* **Instructions for the task**:
Copy every one of the following entries verbatim, reproducing each line with no changes.
BEGIN Provided records
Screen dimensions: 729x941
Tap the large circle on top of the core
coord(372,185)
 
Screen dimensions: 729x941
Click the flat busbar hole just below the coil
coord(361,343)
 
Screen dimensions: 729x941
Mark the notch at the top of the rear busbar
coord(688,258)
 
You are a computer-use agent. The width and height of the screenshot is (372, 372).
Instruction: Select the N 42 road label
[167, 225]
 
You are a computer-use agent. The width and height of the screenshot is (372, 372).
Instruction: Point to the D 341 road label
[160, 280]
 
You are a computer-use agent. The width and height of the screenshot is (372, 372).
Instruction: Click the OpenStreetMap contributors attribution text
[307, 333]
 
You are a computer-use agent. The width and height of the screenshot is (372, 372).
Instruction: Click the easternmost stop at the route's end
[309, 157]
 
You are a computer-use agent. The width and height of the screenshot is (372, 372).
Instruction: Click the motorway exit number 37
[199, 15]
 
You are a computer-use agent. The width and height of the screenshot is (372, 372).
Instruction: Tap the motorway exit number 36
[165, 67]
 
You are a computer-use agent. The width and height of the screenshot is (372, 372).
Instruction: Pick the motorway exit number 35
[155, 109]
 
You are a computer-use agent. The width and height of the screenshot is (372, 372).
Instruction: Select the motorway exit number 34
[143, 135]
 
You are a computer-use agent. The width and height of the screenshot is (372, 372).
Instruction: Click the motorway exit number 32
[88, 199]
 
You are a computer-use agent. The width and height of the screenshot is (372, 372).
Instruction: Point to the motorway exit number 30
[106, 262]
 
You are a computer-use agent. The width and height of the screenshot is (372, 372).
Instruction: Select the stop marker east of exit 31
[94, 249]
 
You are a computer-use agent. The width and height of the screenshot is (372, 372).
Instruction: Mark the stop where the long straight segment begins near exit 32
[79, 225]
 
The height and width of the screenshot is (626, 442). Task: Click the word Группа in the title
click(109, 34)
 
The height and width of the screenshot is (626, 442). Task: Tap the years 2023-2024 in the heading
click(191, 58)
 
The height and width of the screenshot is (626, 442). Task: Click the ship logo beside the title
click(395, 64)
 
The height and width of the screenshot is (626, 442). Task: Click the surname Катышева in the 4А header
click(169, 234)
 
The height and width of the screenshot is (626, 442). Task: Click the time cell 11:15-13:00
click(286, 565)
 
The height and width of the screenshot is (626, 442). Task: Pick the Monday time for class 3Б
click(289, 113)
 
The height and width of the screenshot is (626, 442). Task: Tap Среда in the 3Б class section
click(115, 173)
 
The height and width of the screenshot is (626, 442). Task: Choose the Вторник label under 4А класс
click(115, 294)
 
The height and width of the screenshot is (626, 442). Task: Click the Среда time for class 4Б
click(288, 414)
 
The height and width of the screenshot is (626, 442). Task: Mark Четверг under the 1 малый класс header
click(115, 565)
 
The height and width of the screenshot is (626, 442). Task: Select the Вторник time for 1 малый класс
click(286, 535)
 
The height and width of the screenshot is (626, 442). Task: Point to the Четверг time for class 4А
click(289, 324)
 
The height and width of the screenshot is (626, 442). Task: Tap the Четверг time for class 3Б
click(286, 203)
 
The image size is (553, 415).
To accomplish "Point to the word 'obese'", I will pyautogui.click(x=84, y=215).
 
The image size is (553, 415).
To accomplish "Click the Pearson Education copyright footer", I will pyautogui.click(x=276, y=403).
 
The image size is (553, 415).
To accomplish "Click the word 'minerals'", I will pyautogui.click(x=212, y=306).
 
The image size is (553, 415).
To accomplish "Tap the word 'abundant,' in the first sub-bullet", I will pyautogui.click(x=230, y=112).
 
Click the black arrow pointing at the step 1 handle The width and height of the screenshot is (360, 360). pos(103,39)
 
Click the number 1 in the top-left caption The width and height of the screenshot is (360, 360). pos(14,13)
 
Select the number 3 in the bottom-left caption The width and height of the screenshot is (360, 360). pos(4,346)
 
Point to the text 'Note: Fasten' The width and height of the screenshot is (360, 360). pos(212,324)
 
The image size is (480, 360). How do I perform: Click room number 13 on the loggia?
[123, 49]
END Provided records
* **Output below**:
Screen dimensions: 729x941
Tap the large circle on top of the core
coord(372,185)
 
Screen dimensions: 729x941
Click the flat busbar hole just below the coil
coord(361,343)
 
Screen dimensions: 729x941
Mark the notch at the top of the rear busbar
coord(688,258)
 
You are a computer-use agent. The width and height of the screenshot is (372, 372).
Instruction: Select the N 42 road label
[167, 225]
 
You are a computer-use agent. The width and height of the screenshot is (372, 372).
Instruction: Point to the D 341 road label
[160, 280]
 
You are a computer-use agent. The width and height of the screenshot is (372, 372).
Instruction: Click the OpenStreetMap contributors attribution text
[307, 333]
 
You are a computer-use agent. The width and height of the screenshot is (372, 372).
Instruction: Click the easternmost stop at the route's end
[309, 157]
 
You are a computer-use agent. The width and height of the screenshot is (372, 372).
Instruction: Click the motorway exit number 37
[199, 15]
 
You are a computer-use agent. The width and height of the screenshot is (372, 372).
Instruction: Tap the motorway exit number 36
[165, 67]
 
You are a computer-use agent. The width and height of the screenshot is (372, 372).
Instruction: Pick the motorway exit number 35
[155, 109]
 
You are a computer-use agent. The width and height of the screenshot is (372, 372).
Instruction: Select the motorway exit number 34
[143, 135]
 
You are a computer-use agent. The width and height of the screenshot is (372, 372).
Instruction: Click the motorway exit number 32
[88, 199]
 
You are a computer-use agent. The width and height of the screenshot is (372, 372).
Instruction: Point to the motorway exit number 30
[106, 262]
 
You are a computer-use agent. The width and height of the screenshot is (372, 372).
Instruction: Select the stop marker east of exit 31
[94, 249]
 
You are a computer-use agent. The width and height of the screenshot is (372, 372).
Instruction: Mark the stop where the long straight segment begins near exit 32
[79, 225]
 
The height and width of the screenshot is (626, 442). Task: Click the word Группа in the title
click(109, 34)
 
The height and width of the screenshot is (626, 442). Task: Tap the years 2023-2024 in the heading
click(191, 58)
 
The height and width of the screenshot is (626, 442). Task: Click the ship logo beside the title
click(395, 64)
 
The height and width of the screenshot is (626, 442). Task: Click the surname Катышева in the 4А header
click(169, 234)
 
The height and width of the screenshot is (626, 442). Task: Click the time cell 11:15-13:00
click(286, 565)
 
The height and width of the screenshot is (626, 442). Task: Pick the Monday time for class 3Б
click(289, 113)
 
The height and width of the screenshot is (626, 442). Task: Tap Среда in the 3Б class section
click(115, 173)
 
The height and width of the screenshot is (626, 442). Task: Choose the Вторник label under 4А класс
click(115, 294)
 
The height and width of the screenshot is (626, 442). Task: Click the Среда time for class 4Б
click(288, 414)
 
The height and width of the screenshot is (626, 442). Task: Mark Четверг under the 1 малый класс header
click(115, 565)
 
The height and width of the screenshot is (626, 442). Task: Select the Вторник time for 1 малый класс
click(286, 535)
 
The height and width of the screenshot is (626, 442). Task: Point to the Четверг time for class 4А
click(289, 324)
 
The height and width of the screenshot is (626, 442). Task: Tap the Четверг time for class 3Б
click(286, 203)
 
The image size is (553, 415).
To accomplish "Point to the word 'obese'", I will pyautogui.click(x=84, y=215).
 
The image size is (553, 415).
To accomplish "Click the Pearson Education copyright footer", I will pyautogui.click(x=276, y=403).
 
The image size is (553, 415).
To accomplish "Click the word 'minerals'", I will pyautogui.click(x=212, y=306).
 
The image size is (553, 415).
To accomplish "Tap the word 'abundant,' in the first sub-bullet", I will pyautogui.click(x=230, y=112).
 
Click the black arrow pointing at the step 1 handle The width and height of the screenshot is (360, 360). pos(103,39)
 
Click the number 1 in the top-left caption The width and height of the screenshot is (360, 360). pos(14,13)
 
Select the number 3 in the bottom-left caption The width and height of the screenshot is (360, 360). pos(4,346)
 
Point to the text 'Note: Fasten' The width and height of the screenshot is (360, 360). pos(212,324)
 
The image size is (480, 360). How do I perform: Click room number 13 on the loggia?
[123, 49]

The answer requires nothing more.